> **Aim of the exercise**
Beginning with the line that holds "CD/MP3/MP4 pleyerlər (131, 529)" in the data below, give again every line through the one that holds "Soyuducu (70, 1518)", exactly as written.
=-=-=-=-=
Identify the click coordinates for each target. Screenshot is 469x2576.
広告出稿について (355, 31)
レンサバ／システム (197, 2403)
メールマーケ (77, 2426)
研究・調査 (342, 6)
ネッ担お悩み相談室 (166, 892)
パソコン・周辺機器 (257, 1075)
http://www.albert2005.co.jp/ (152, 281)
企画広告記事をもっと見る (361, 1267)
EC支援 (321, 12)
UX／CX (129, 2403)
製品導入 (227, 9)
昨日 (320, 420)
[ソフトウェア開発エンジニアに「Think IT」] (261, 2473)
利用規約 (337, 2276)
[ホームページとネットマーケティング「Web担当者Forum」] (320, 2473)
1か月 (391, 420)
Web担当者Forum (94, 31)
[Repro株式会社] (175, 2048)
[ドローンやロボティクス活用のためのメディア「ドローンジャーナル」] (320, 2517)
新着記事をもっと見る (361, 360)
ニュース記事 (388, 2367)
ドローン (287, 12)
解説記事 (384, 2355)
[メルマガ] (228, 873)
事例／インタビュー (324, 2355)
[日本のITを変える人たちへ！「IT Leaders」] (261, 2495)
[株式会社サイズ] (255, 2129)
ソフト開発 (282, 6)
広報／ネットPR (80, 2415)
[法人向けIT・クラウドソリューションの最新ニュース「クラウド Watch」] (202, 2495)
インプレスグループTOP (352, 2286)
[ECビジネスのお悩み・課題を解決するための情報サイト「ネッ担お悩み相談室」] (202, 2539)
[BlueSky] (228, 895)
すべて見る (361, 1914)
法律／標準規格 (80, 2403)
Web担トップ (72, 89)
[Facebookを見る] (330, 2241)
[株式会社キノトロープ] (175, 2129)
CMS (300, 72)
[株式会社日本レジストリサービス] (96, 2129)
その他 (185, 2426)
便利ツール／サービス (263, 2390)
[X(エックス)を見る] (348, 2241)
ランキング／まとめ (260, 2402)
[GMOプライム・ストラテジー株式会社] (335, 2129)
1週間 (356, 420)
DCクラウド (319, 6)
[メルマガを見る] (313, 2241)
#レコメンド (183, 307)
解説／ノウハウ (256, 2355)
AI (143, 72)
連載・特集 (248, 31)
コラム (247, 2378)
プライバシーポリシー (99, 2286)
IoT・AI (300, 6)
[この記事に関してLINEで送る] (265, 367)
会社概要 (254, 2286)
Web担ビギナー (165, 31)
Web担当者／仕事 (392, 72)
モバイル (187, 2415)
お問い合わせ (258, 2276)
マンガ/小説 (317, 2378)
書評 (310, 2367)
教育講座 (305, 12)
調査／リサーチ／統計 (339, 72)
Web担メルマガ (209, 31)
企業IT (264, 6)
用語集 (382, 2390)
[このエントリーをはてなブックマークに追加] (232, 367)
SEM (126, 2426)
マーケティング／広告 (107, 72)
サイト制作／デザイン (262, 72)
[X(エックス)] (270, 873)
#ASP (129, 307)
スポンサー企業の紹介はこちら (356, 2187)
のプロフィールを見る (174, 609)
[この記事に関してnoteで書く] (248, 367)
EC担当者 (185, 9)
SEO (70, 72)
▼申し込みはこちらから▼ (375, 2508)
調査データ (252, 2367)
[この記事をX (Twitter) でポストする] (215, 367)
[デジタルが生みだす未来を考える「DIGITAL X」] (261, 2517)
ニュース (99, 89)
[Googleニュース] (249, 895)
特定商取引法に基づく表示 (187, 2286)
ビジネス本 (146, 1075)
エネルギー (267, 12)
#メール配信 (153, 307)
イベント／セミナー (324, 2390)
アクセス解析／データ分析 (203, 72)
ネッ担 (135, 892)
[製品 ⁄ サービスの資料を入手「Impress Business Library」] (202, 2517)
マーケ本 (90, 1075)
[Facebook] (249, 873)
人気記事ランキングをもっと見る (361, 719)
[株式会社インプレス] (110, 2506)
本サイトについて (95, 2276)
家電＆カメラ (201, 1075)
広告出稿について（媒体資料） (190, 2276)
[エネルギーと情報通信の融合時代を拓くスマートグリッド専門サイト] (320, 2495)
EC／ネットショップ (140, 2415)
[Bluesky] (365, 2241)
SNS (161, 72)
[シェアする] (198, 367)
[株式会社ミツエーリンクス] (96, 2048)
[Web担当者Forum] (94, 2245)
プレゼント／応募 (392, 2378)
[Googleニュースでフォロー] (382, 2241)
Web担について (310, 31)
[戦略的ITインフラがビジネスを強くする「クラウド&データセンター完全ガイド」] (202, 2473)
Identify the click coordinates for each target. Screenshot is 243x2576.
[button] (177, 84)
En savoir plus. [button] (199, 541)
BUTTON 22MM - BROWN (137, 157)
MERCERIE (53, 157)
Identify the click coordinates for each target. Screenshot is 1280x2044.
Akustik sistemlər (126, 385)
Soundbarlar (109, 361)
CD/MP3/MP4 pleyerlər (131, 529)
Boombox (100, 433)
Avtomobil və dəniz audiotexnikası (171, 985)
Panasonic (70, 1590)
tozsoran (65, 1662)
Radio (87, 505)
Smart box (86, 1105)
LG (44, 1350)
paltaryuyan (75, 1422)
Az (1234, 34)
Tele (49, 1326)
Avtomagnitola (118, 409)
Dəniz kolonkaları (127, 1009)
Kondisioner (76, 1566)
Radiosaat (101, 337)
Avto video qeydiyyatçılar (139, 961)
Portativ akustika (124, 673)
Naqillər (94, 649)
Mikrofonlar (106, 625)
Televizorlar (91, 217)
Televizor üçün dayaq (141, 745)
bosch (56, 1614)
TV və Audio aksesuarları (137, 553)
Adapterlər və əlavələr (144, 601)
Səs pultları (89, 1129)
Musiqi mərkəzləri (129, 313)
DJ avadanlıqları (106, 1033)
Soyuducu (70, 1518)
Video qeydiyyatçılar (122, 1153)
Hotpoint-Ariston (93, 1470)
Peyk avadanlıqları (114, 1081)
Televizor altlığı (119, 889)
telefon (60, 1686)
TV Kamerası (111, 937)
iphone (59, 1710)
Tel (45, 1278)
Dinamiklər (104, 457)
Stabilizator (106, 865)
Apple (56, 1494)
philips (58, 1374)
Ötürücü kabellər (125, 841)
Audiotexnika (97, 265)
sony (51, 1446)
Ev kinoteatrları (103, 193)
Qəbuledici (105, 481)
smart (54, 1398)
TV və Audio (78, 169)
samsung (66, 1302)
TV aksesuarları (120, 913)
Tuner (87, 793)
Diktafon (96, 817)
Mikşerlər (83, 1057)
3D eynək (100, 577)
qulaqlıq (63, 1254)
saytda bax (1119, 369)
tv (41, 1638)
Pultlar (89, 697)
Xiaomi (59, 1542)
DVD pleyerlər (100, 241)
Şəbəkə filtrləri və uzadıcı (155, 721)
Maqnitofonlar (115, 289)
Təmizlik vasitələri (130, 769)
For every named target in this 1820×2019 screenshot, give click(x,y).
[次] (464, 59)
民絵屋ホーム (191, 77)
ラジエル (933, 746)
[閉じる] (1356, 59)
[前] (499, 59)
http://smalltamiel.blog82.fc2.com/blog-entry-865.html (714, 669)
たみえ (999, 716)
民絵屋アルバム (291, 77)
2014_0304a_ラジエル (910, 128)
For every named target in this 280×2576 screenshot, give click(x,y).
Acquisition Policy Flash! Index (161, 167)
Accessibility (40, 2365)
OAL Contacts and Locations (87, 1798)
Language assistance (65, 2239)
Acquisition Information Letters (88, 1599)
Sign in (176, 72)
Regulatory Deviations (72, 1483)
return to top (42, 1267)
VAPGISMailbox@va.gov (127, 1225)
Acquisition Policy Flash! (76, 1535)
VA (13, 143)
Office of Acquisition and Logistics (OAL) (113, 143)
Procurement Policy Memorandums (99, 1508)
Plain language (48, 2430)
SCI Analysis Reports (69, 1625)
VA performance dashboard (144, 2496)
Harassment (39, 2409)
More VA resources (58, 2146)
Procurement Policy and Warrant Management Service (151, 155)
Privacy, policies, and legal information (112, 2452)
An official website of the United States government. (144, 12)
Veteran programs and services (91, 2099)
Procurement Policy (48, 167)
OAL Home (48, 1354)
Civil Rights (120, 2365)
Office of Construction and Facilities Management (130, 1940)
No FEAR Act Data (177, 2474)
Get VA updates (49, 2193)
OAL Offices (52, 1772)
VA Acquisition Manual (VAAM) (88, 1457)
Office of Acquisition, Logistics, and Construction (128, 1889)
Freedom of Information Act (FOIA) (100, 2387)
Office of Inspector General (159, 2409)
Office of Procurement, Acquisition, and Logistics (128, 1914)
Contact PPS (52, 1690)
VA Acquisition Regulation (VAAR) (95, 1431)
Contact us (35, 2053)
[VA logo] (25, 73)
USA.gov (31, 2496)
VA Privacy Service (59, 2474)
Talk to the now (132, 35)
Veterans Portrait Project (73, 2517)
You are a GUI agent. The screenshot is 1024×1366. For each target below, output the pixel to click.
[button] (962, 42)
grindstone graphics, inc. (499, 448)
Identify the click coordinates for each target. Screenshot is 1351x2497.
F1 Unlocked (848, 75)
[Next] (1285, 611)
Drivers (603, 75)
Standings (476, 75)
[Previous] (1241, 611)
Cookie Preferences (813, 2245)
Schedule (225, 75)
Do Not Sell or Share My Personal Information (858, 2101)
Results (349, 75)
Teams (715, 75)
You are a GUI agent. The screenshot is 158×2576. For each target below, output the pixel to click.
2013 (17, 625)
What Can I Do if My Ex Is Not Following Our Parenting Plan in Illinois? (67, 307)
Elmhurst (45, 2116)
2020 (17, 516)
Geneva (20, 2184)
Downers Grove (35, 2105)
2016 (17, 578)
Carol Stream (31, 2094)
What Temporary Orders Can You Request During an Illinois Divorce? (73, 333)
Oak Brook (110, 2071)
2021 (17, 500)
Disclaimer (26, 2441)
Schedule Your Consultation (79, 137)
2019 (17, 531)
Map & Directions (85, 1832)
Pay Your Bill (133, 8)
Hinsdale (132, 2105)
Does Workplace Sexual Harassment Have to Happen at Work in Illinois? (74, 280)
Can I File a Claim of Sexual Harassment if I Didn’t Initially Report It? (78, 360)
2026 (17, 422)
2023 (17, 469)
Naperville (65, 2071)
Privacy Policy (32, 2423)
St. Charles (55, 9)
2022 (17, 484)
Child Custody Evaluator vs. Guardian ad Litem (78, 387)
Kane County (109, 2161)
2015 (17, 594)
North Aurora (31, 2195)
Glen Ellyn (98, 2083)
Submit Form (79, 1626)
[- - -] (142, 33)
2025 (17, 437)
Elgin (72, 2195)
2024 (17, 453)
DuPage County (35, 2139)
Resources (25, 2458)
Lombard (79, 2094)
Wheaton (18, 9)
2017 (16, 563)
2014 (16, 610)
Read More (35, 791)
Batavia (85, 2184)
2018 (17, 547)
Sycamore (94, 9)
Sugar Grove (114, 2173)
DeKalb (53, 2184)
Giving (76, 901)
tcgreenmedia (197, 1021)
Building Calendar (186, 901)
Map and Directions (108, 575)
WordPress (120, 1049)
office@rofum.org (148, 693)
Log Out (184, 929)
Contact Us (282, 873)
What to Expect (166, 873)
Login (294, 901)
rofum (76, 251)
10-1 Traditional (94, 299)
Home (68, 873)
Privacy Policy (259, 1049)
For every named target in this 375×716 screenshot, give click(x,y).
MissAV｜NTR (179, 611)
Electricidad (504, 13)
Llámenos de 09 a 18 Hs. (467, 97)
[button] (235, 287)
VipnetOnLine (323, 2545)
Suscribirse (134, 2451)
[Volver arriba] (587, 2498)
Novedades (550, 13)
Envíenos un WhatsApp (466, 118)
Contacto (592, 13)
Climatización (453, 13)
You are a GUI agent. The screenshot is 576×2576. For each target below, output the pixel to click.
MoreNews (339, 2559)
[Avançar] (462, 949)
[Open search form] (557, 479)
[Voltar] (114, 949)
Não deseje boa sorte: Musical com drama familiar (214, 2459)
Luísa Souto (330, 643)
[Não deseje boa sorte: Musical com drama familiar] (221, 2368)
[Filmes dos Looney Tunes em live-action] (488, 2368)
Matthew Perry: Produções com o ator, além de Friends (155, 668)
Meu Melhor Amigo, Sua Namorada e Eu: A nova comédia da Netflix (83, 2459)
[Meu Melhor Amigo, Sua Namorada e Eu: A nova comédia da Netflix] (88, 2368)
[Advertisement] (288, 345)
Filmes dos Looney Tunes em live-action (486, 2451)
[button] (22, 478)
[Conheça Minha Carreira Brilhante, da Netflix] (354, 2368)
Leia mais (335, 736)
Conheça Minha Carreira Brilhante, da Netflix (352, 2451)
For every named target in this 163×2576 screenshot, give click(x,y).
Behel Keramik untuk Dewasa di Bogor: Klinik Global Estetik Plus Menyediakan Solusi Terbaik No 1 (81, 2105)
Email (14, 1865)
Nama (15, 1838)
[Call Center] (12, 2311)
=-=-=-=-=
> **Result of the exercise**
CD/MP3/MP4 pleyerlər (131, 529)
Boombox (100, 433)
Avtomobil və dəniz audiotexnikası (171, 985)
Panasonic (70, 1590)
tozsoran (65, 1662)
Radio (87, 505)
Smart box (86, 1105)
LG (44, 1350)
paltaryuyan (75, 1422)
Az (1234, 34)
Tele (49, 1326)
Avtomagnitola (118, 409)
Dəniz kolonkaları (127, 1009)
Kondisioner (76, 1566)
Radiosaat (101, 337)
Avto video qeydiyyatçılar (139, 961)
Portativ akustika (124, 673)
Naqillər (94, 649)
Mikrofonlar (106, 625)
Televizorlar (91, 217)
Televizor üçün dayaq (141, 745)
bosch (56, 1614)
TV və Audio aksesuarları (137, 553)
Adapterlər və əlavələr (144, 601)
Səs pultları (89, 1129)
Musiqi mərkəzləri (129, 313)
DJ avadanlıqları (106, 1033)
Soyuducu (70, 1518)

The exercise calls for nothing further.